Donald George Revie OBE (10 July 1927 – 26 May 1989) was an England international footballer and manager, best known for his successful spell with Leeds United from 1961 until 1974 which preceded his appointment as England manager.
A forward, he began his career with Leicester City in August 1944, before a £19,000 move to Hull City in November 1949.
He was sold on to Manchester City in October 1951 for a fee of £25,000, where he became the main focus of the "Revie Plan" which saw him named as FWA Footballer of the Year in 1954–55 after innovating the role of the first deep-lying centre forward in England.
He won the FA Cup in 1956, having finished on the losing side in the 1955 final.
He was bought by Sunderland for £22,000 in October 1956, before moving on to Leeds United in November 1958 for a £14,000 fee.

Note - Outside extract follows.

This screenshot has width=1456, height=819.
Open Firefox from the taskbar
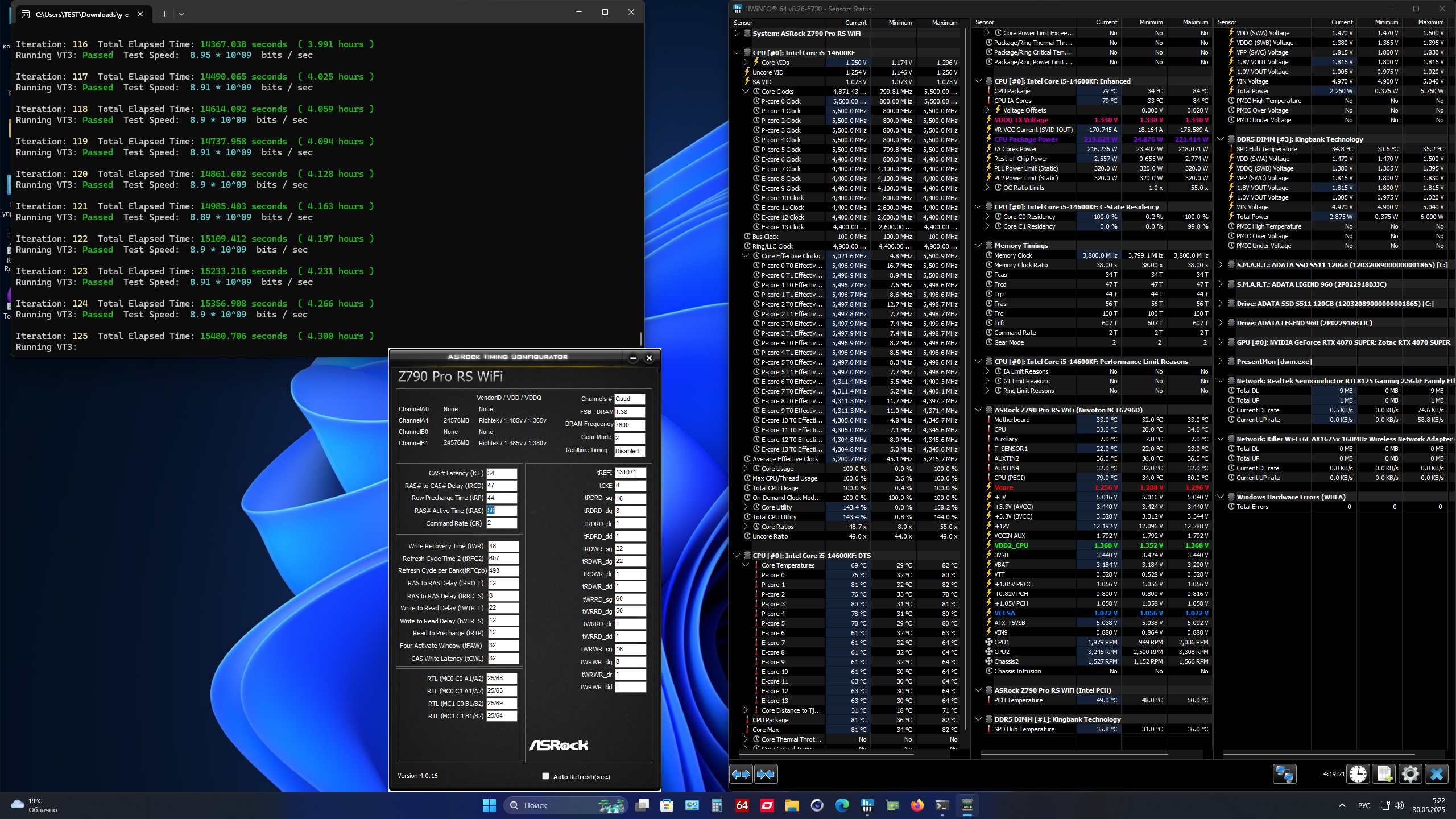tap(917, 805)
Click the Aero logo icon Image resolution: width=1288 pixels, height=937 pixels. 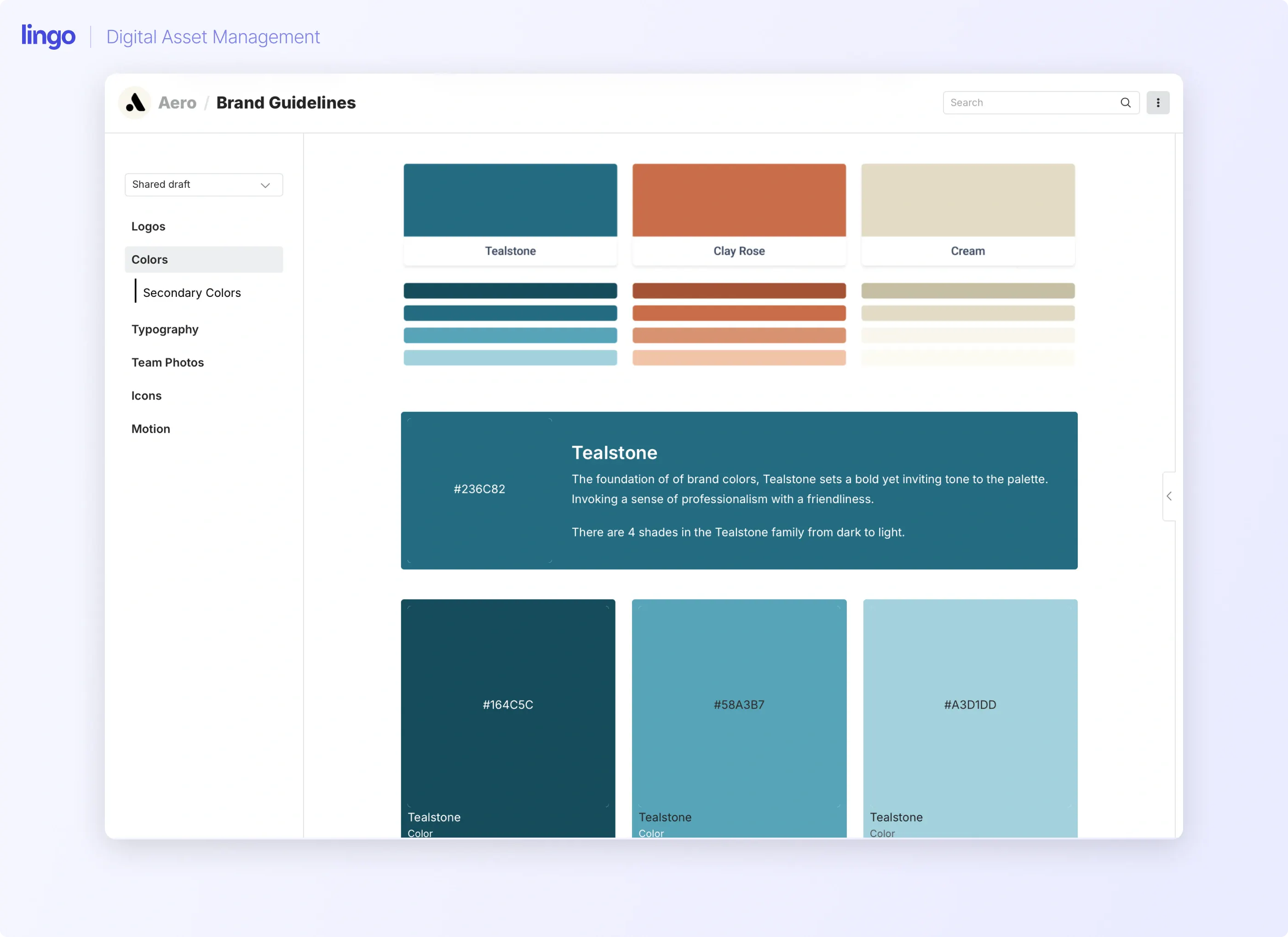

In total he scored 108 goals in 501 league and cup appearances in an 18-year professional career, also scoring four goals in six England appearances as well as winning representative honours for the Football League XI and the England B team.
In March 1961, Revie was appointed player-manager of Leeds United, then a Second Division club who had never previously won a major trophy.
Under Revie's management, Leeds became a major force in English football, winning the Second Division in 1963–64, the First Division in 1968–69 and 1973–74, the FA Cup in 1972, the League Cup in 1968, the FA Charity Shield in 1969, and the Inter-Cities Fairs Cup in 1968 and 1971.
Additionally, Leeds were First Division runners-up five times, twice FA Cup runners-up and runners-up in the Inter-Cities Fairs Cup and the European Cup Winners' Cup.
In July 1974 he accepted the job as England manager, but had an unsuccessful three years in the role before quitting in highly controversial circumstances to take up the management role with the United Arab Emirates.
He later had spells in Middle Eastern club football with Al-Nasr and Al-Ahly.
As Leeds manager he was criticised for the physical and often negative approach of his teams, though the period was noted for its highly physical football across the country.
His resignation as England manager fuelled criticism of him as money-obsessed, and unproven allegations of bribery and financial misconduct also tarnished his reputation.
He retired in 1984, but was diagnosed with motor neuron disease in May 1987, which led to his death two years later.
He remains a highly popular figure in Leeds, and has a stand named after him at Elland Road as well as a statue outside the ground.